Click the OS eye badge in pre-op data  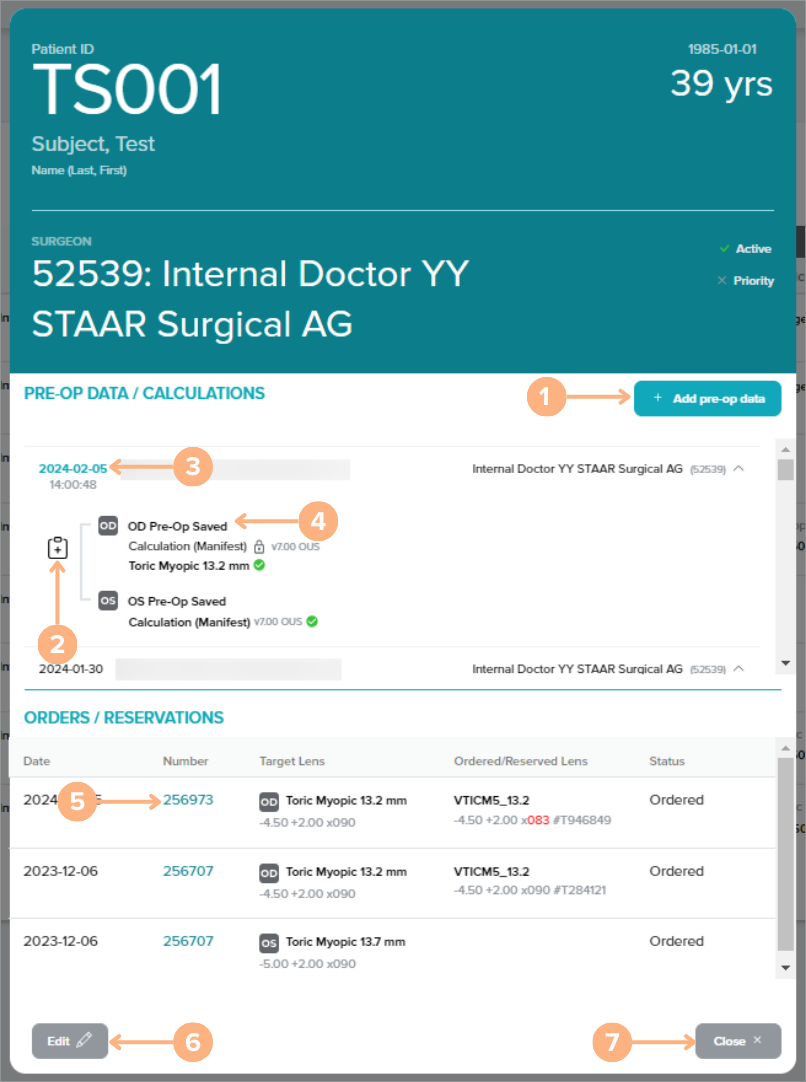click(x=109, y=601)
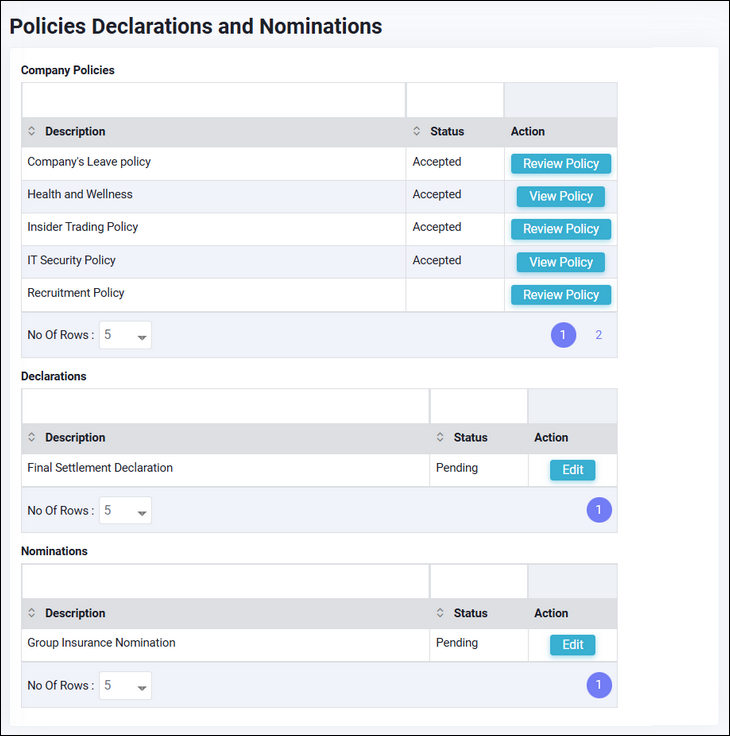
Task: View the Health and Wellness policy
Action: pos(560,197)
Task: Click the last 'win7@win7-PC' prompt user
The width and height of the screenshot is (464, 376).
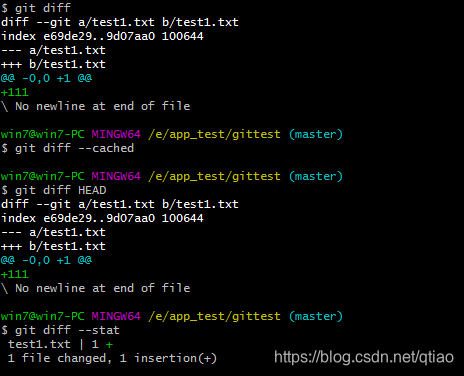Action: pyautogui.click(x=43, y=316)
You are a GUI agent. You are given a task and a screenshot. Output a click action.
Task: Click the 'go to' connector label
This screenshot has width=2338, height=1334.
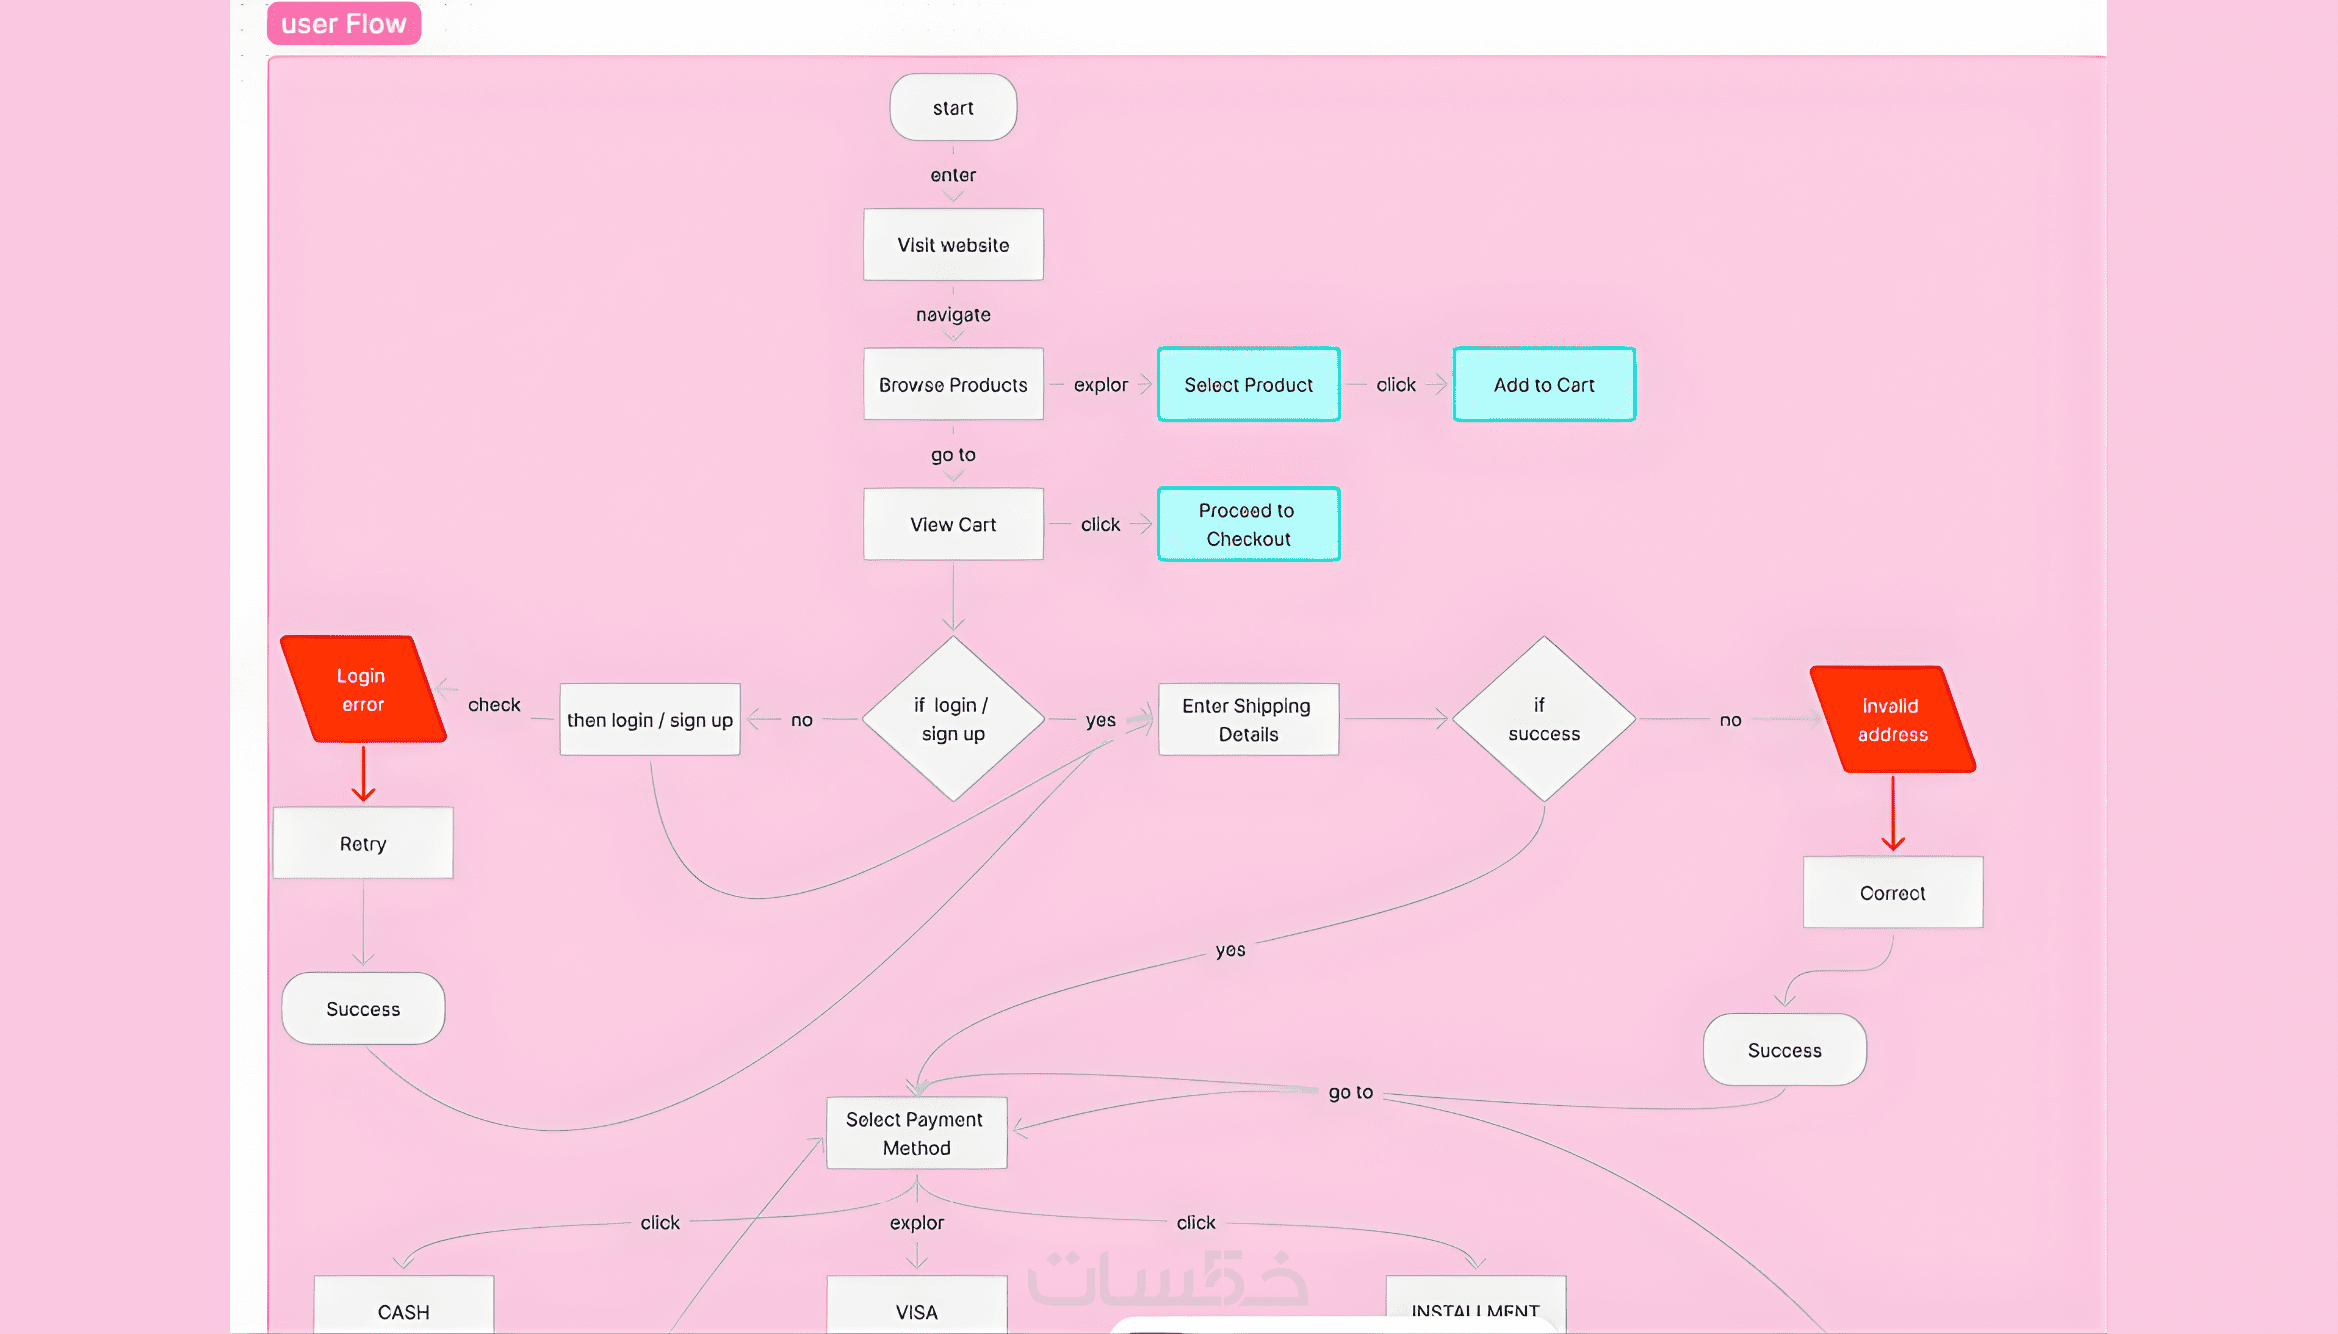(x=1350, y=1092)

----

- [Work required]: Copy the stretch from the line that contains "You are a GUI" through the end of the entries, substituting "connector tag" for "connector label" and changing nothing else. Leave the pictures out of your answer.

- [The response]:
You are a GUI agent. You are given a task and a screenshot. Output a click action.
Task: Click the 'go to' connector tag
This screenshot has width=2338, height=1334.
(x=1350, y=1092)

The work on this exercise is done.